Go through the material below and count the lines containing the word "computer". Give that number by itself.
START RECORDS FOR THE EXERCISE
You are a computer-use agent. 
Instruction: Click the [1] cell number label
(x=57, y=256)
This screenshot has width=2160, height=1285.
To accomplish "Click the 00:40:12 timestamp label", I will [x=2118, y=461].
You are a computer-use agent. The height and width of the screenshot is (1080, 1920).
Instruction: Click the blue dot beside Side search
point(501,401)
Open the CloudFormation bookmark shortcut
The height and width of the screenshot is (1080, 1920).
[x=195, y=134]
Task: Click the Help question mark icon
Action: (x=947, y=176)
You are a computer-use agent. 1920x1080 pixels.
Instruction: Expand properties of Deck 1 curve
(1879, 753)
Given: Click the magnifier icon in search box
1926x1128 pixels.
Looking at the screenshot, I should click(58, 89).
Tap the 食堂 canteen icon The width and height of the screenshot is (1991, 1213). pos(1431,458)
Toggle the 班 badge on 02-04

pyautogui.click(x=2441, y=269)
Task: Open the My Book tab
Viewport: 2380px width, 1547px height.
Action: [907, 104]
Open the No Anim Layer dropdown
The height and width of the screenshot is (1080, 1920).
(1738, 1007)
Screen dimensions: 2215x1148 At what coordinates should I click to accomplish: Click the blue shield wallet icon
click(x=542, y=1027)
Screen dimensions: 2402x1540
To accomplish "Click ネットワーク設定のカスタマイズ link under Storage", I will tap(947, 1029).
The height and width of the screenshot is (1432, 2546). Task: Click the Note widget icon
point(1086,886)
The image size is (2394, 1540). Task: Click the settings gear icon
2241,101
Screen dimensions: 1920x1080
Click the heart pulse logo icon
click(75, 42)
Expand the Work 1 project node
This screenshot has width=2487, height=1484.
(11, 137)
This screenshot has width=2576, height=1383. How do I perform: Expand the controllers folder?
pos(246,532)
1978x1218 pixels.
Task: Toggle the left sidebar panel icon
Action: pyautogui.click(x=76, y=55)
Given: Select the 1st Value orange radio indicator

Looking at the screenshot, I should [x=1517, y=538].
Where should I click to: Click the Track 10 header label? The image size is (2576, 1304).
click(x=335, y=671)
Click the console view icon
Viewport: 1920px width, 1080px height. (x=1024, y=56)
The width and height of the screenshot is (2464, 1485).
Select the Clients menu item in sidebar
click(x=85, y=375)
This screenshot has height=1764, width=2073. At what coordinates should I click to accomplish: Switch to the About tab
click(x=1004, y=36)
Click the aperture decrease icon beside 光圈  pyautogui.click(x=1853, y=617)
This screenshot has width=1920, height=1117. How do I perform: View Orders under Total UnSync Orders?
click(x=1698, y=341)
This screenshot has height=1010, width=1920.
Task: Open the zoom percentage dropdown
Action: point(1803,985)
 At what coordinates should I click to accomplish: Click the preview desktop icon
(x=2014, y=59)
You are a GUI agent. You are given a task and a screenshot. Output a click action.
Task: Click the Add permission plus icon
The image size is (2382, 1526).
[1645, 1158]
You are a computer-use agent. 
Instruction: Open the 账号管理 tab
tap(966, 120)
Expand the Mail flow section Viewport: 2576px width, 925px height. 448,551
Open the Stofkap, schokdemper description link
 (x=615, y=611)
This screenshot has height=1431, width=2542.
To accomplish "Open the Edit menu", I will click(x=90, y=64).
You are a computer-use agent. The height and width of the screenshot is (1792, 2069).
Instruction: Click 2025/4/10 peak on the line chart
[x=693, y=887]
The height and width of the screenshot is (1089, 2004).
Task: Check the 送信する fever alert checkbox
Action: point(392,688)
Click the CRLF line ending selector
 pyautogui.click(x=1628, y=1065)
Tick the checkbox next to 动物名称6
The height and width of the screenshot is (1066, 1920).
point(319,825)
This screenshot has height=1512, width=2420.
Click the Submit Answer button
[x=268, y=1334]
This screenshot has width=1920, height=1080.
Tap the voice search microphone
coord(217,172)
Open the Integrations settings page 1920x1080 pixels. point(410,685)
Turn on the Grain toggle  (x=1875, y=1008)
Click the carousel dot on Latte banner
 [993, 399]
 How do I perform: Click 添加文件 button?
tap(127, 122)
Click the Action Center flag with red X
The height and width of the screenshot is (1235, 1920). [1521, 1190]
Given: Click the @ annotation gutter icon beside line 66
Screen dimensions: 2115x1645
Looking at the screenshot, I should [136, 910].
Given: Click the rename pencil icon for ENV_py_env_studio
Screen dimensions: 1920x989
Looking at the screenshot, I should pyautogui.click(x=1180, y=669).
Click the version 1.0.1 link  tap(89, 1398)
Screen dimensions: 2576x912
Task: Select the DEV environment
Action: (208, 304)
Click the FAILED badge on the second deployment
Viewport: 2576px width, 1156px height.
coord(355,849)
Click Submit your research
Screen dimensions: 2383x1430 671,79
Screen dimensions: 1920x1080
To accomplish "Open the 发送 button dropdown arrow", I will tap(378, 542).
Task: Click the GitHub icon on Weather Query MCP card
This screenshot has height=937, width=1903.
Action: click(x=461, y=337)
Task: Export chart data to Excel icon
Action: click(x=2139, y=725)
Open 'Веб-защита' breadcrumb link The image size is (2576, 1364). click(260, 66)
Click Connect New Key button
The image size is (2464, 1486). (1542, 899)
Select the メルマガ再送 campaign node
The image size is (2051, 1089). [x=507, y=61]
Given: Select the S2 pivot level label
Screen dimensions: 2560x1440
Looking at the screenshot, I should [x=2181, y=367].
END RECORDS FOR THE EXERCISE
EXERCISE OUTPUT | 5